Sunrise was at 7:04 this morning and sunset at 8:29 this evening, for a daylength of 13 hours 25 minutes. We’re losing 6 minutes 39 seconds a day. The sun at its highest is a little more than 29° above the horizon, and now dips more than 18° below the horizon — astronomical night. At the same time the full moon, which of course is opposite the sun in the sky, is getting higher in the sky — almost 25° tonight. The last quarter will be higher yet.

Amur maple in my yard. It has some anthocayanins, but as an exotic is slow to turn color.

I put the plastic covers over the beans and squash last night, and brought in the geraniums. The late-planted green beans are almost ready to pick, and as this is a new variety for me, I at least want to find out what they taste like! Turned out it wasn’t necessary, though, as the temperature at sunrise was 36F.

The trees are at that stage where some are green with just a few yellow leaves, some are about half turned, some are all gold, and some are already turning tan and losing their leaves. Yellow leaves sprinkle my lawn. There are even a few clumps of red-orange on the hillsides.

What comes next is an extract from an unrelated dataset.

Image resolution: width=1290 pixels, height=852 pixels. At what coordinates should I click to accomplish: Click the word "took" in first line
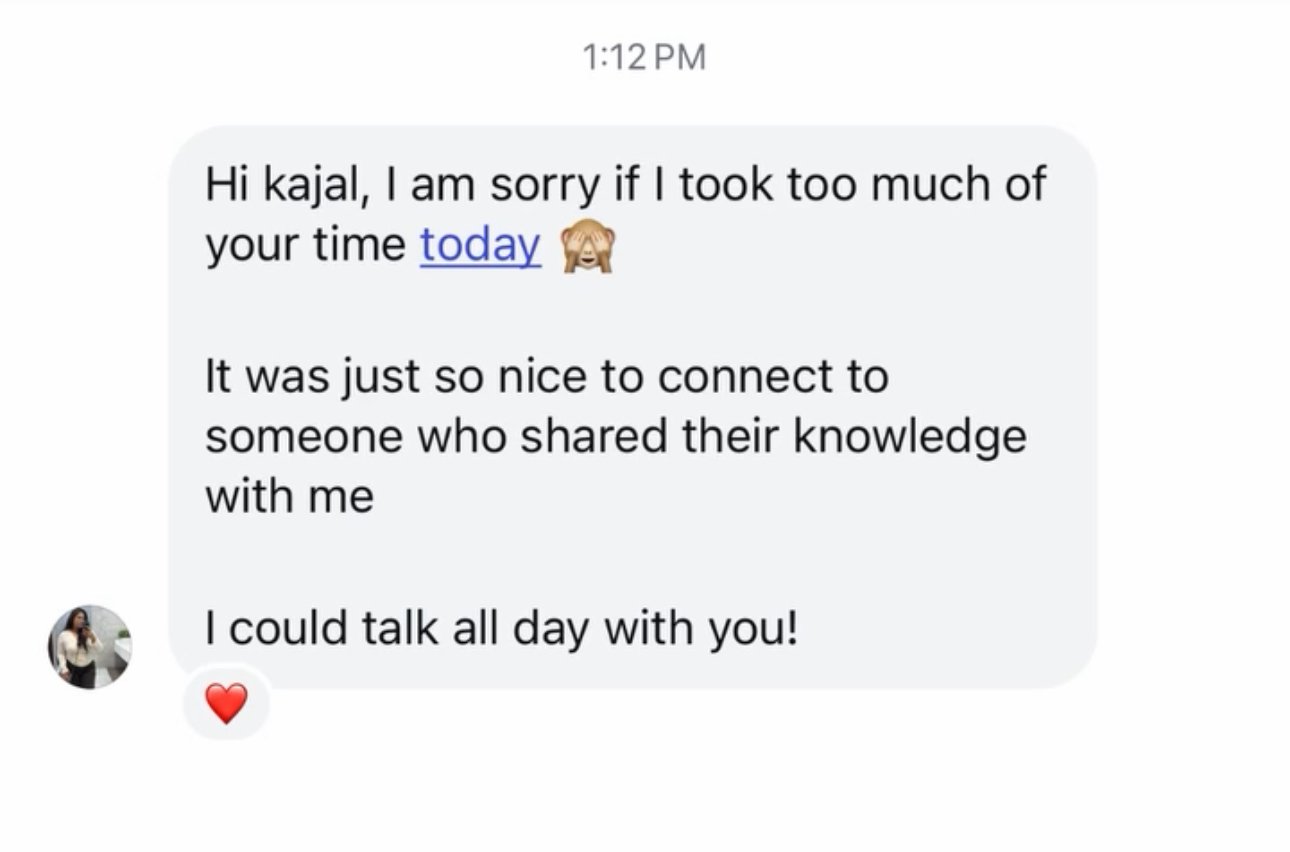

Clumps? Yes. Aspens, like birch, normally turn yellow in the fall, not orange. But a few mutant aspen do show a lot more red than usual in their foliage. Single trees would be hard to spot, but aspens spread by growing new shoots from their roots. This is decidedly problematic when you have a lawn bordered by aspens; trees are constantly poking themselves through the grass. But it also means that a stand of aspen is often actually a clone, each tree identical to its neighbors genetically. If one of the mutant trees with more red than usual in its fall coloring starts forming a spreading clone, the result is a red patch on the hillside.

The photo, looking ENE from a parking lot on the north side of Fairbanks, shows two such clones on Birch Hill. The more obvious is on the right side of the picture, just below the horizon. The other, smaller clone, is above and to the left of the Home Depot sign. More than likely, the uniform light green areas are other clones, ones that turn color late.